Friday, April 18, 2014

Good Friday Meditations, Courtesy of Better Writers Than I

It's Good Friday. Holy Week is a blur this year. We've had company from Iowa this week, and my youngest is leaving with her class for a trip to D.C. on Sunday. It's been very hard to find any mental time to consider the meaning of this week. And I woke up this morning with absolutely nothing in my brain to blog about.

So, what do I do when I need focus and inspiration? I turn to other inspiring people.

Like David Platt, author of the book Radical and pastor who does the "Secret Church" series that you can find online. In his session on "The Cross and Christ", he talks about the Divine Dilemma: how can God be true to his nature -- be unconditionally loving and be absolutely just -- with sinful man?

How can God be just and righteous and yet forgive sins, pass over sins? That's where we see that before the cross is for anyone else's sake, what God is doing on the cross is for God's sake. God is displaying His justice. He is demonstrating His righteousness. Why did Jesus die on the cross? Who did Jesus die for? He died for me? Certainly. Died for you? Certainly, but not ultimately. Ultimately, Christ died for God. The cross is ultimately centered around a demonstration of the character of God. Watchman Nee said, "If I would appreciate the blood of Christ I must accept God's valuation of it, for the blood is not primarily for me but for God.” We need to hear this.

Yes.

And people like J.S. Bach. In my husband's hometown, Bach's "Passion of St. Matthew" is performed every Good Friday. I attended last year, and even though I've performed in it before, I was particularly moved this time. I kept the program with the lyrics printed in it and used them as devotional reading for several nights. Wonderful words . . . like these, responding to the disciples falling asleep in the Garden:

I would beside my Lord be watching
That evil draw me not astray

The sweet melody adds a lot. But yes, oh, Lord, would that I could be always watching beside You that evil draw me not astray.

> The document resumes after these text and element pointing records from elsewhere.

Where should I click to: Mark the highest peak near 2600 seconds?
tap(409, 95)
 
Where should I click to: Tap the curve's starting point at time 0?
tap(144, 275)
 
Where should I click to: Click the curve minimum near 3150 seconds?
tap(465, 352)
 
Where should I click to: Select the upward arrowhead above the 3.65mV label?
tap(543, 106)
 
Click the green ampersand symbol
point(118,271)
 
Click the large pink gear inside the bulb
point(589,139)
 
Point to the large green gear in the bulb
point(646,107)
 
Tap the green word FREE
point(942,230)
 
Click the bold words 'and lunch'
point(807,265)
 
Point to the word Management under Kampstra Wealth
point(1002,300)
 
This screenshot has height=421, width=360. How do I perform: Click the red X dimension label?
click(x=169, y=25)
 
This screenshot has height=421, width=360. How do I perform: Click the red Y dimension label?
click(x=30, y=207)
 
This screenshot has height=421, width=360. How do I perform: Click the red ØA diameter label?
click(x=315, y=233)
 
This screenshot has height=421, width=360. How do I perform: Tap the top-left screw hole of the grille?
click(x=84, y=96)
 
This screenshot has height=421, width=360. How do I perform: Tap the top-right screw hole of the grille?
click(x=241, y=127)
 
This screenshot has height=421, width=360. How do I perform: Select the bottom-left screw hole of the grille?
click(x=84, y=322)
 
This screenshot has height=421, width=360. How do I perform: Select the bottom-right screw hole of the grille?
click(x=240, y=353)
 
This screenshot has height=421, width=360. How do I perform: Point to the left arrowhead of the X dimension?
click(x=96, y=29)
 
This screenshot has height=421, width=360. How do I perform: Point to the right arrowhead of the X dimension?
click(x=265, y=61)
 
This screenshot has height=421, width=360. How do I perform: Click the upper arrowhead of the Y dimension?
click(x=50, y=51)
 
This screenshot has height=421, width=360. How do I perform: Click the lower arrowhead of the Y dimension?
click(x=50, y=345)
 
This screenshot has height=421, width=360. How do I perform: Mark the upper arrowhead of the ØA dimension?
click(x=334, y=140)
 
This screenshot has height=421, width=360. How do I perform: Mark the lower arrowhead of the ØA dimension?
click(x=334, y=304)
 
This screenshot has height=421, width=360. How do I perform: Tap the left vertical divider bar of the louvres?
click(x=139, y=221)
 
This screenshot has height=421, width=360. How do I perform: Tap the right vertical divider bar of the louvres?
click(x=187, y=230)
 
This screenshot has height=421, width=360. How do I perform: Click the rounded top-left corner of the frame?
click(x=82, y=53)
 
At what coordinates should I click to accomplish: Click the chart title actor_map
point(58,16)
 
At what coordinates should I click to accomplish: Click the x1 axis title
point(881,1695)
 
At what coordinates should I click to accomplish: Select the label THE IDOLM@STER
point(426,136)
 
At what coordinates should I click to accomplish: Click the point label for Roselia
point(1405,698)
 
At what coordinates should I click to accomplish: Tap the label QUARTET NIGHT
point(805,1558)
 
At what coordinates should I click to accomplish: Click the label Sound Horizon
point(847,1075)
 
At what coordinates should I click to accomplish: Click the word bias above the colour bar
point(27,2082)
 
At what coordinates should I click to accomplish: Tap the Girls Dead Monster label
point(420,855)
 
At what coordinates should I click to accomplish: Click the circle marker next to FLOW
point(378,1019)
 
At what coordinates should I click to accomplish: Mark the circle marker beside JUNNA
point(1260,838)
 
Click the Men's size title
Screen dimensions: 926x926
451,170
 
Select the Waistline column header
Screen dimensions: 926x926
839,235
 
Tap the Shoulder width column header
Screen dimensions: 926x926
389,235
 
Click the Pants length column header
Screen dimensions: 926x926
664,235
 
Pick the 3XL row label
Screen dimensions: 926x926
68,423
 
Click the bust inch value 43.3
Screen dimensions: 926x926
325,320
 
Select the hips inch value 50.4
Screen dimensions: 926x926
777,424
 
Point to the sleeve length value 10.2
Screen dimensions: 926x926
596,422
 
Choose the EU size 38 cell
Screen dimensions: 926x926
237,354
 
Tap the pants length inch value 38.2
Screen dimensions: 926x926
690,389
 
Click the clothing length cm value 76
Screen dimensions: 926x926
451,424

And people like A.W. Tozer. In his amazing book, The Radical Cross, he describes how the church has watered down the cross from a thing of death to a thing of beauty:

When men made of it a symbol, hung it around their necks as an ornament or made its outline before their faces as a magic sign to ward off evil, then it became at best a weak emblem, at worst a positive fetish. As such it is revered today by millions who know absolutely nothing about its power.

The cross effects its ends by destroying one established pattern, the victim's, and creating another pattern, its own. . . It never compromises, never dickers nor confers, never surrenders a point for the sake of peace. . . So the cross not only brings Christ's life to an end, it ends also the first life, the old life, of every one of His true followers. It destroys the old pattern, the Adam pattern, in the believer's life, and brings it to an end. Then the God who raised Christ from the dead raises the believer and a new life begins.

This, and nothing less, is true Christianity . . .

Amen. I wish I could write like this.

Have a blessed Good Friday everyone, remembering the true meaning of the cross -- and a blessed Easter celebrating the new life He rose to bring us!